All of that is on display in Megalopolis, Coppola’s long-gestated, self-financed, massive thesis statement about the past, present, and future of humanity. It’s an allegory—or “A Fable” according to the marketing—where modern-day New York City is New Rome and Mayor Cicero (Giancarlo Esposito), banker Hamilton Crassus III (Jon Voight), and genius master builder Cesar Catilina (Adam Driver) vie for the future of the city.
Megalopolis is a mess. Beyond the three-core characters exist dozens more, each one playing several against the others. It’s hard to keep track of who’s zooming who, but that might be part of the intent. The state of America is messy and unfocused, so it makes sense that Megalopolis reflects that confusion—though the messiness in Megalopolis feels less like a realistic depiction of the world we inhabit and more like the unfocused aims of the filmmaker.
For those reasons, I won’t bother with the nitty gritty of Megalopolis’ plot. I doubt my recollections would make sense. Every frame of this movie is so packed with actors, costuming, set dressing, and computer graphics that it’s easy to feel overwhelmed and drift. At one point, I found myself staring at my shoes and discovered that my laces were wrong.

And all those actors, visual layers, and metaphorical meanings are ambitious as hell. They’re also as shallow as a puddle two days after the rain. Cesar’s grand proclamation is that we need to have a conversation about the future, and everyone is invited. But does Coppola show everyone talking about the future together? He does not. Instead, he shows us Cesar and the wild and twisty structures his Megalon element can create. How Megalon works is beyond me. It can build a city. It can also make a see-through dress.
Megalopolis clearly means a lot to Coppola, which makes it all the more frustrating not to like it. He certainly wants you to know that the sandbox he’s playing in is big, and all the great minds that came before have also scratched their names in the dirt. Rousseau, Petrarch, and Marcus Aurelius—all get name-checked. Aurelius takes the cake: he gets quoted three times in a row. Then, there’s the scene where Cesar recites Hamlet’s soliloquy. The other characters in the scene give no indication that they are familiar with the speech. Are we to believe that Cesar is originating “to be or not to be” for the audience within the movie? Why would they know the words of Marcus Aurelius and not William Shakespeare?
That might be an unfair jab. I know we’re in speculative fiction territory here, and maybe New Rome is really old Rome, and the Elizabethan period never happened, so, of course, no one would recognize a line from Shakespeare. It’s not the only time the ground rules aren’t set—how is Cesar stopping time? Megalopolis is more confusion than excitement.

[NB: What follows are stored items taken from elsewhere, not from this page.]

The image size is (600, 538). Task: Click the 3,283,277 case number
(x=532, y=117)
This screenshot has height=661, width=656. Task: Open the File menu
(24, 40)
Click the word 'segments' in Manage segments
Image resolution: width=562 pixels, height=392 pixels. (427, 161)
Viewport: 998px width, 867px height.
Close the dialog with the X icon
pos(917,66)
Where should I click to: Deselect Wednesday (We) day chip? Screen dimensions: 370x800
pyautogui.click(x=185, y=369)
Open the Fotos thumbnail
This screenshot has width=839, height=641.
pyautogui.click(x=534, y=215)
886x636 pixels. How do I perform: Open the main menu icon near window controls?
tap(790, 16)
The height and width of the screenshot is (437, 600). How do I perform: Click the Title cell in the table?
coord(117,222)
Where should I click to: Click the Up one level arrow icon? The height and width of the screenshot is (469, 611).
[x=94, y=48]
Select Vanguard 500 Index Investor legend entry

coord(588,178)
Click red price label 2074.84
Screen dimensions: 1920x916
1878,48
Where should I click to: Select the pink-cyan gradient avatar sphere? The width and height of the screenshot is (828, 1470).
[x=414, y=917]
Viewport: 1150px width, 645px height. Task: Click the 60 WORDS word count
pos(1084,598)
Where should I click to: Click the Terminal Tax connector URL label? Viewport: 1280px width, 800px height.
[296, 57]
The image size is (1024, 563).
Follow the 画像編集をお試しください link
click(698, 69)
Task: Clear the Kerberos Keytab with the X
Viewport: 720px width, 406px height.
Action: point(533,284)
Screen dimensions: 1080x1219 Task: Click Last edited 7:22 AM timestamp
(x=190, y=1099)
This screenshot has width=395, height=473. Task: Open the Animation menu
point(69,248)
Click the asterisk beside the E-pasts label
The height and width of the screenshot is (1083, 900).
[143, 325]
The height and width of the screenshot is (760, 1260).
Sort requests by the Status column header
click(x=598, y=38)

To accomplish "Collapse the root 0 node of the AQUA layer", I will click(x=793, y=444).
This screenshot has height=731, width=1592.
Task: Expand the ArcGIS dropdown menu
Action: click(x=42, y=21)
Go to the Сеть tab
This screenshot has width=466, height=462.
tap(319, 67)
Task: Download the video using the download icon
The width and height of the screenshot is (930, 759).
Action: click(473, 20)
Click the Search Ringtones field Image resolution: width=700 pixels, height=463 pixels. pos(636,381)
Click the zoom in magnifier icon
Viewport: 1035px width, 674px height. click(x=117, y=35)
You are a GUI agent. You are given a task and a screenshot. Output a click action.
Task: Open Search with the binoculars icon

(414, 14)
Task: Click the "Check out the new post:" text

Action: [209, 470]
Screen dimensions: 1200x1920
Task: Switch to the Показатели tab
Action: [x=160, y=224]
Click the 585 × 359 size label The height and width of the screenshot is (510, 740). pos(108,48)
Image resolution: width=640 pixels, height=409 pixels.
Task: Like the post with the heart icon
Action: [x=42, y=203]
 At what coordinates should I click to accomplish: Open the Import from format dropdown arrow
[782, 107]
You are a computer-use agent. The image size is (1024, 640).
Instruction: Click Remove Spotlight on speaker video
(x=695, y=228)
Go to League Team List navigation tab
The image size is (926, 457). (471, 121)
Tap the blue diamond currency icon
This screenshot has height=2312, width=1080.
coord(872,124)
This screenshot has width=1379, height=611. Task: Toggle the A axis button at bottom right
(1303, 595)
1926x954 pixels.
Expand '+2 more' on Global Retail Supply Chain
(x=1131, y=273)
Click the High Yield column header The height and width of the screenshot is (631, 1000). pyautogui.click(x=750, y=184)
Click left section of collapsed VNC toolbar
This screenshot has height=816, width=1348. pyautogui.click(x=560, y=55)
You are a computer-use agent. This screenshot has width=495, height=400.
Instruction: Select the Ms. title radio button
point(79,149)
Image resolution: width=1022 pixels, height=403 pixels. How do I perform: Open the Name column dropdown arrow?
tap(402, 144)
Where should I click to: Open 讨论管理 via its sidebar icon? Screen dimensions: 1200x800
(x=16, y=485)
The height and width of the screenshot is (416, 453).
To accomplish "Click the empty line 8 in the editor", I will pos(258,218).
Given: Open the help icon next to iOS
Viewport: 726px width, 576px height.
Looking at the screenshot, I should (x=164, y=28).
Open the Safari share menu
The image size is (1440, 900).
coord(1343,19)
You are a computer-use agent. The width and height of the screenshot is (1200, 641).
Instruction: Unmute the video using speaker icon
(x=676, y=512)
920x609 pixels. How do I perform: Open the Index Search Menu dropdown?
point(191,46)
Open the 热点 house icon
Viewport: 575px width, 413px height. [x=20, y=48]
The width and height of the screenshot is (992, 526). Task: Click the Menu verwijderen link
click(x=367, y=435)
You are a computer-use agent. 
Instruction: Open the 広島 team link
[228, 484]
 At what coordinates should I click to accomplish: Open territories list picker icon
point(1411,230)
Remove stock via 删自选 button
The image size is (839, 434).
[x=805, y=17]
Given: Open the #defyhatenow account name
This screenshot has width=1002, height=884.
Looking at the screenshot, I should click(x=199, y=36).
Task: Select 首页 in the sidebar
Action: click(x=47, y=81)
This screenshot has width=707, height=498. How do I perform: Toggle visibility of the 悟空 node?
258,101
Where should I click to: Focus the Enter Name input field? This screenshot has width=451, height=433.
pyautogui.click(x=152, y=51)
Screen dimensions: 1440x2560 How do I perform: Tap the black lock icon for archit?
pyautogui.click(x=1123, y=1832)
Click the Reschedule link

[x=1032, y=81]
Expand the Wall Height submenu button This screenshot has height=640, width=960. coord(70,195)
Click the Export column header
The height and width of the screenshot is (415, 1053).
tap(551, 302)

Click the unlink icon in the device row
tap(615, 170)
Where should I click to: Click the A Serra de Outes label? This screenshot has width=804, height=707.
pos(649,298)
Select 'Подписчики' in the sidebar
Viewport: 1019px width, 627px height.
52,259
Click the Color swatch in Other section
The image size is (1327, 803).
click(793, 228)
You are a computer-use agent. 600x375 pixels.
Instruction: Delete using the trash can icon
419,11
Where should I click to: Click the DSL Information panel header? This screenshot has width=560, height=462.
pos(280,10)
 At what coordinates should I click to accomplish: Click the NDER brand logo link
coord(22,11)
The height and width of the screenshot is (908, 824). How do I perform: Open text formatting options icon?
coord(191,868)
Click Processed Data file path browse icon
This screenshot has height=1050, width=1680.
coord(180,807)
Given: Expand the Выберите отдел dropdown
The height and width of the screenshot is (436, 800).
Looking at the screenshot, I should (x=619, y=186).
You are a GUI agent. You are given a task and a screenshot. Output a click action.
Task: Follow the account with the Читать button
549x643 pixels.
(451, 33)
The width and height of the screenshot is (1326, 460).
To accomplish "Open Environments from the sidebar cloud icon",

I might need to see Megalopolis again to work things out, but I probably won’t. A couple of years from now, an image from the movie will flicker from my brain in some bizarre fugue state, and I’ll wonder if I’m actually remembering the movie I saw or hallucinating it. It’s that kind of movie.
Megalopolis (2024)
Written and directed by Francis Ford Coppola
Produced by Michael Bederman, Francis Ford Coppola, Barry J. Hirsch, Fred Roos
Starring: Adam Driver, Giancarlo Esposito, Jon Voight, Nathalie Emmanuel, Aubrey Plaza, Shia LaBeouf, Laurence Fishburne
Lionsgate, Rated R, Running time 138 minutes, Premiered May 16, 2024 at the Cannes Film Festival.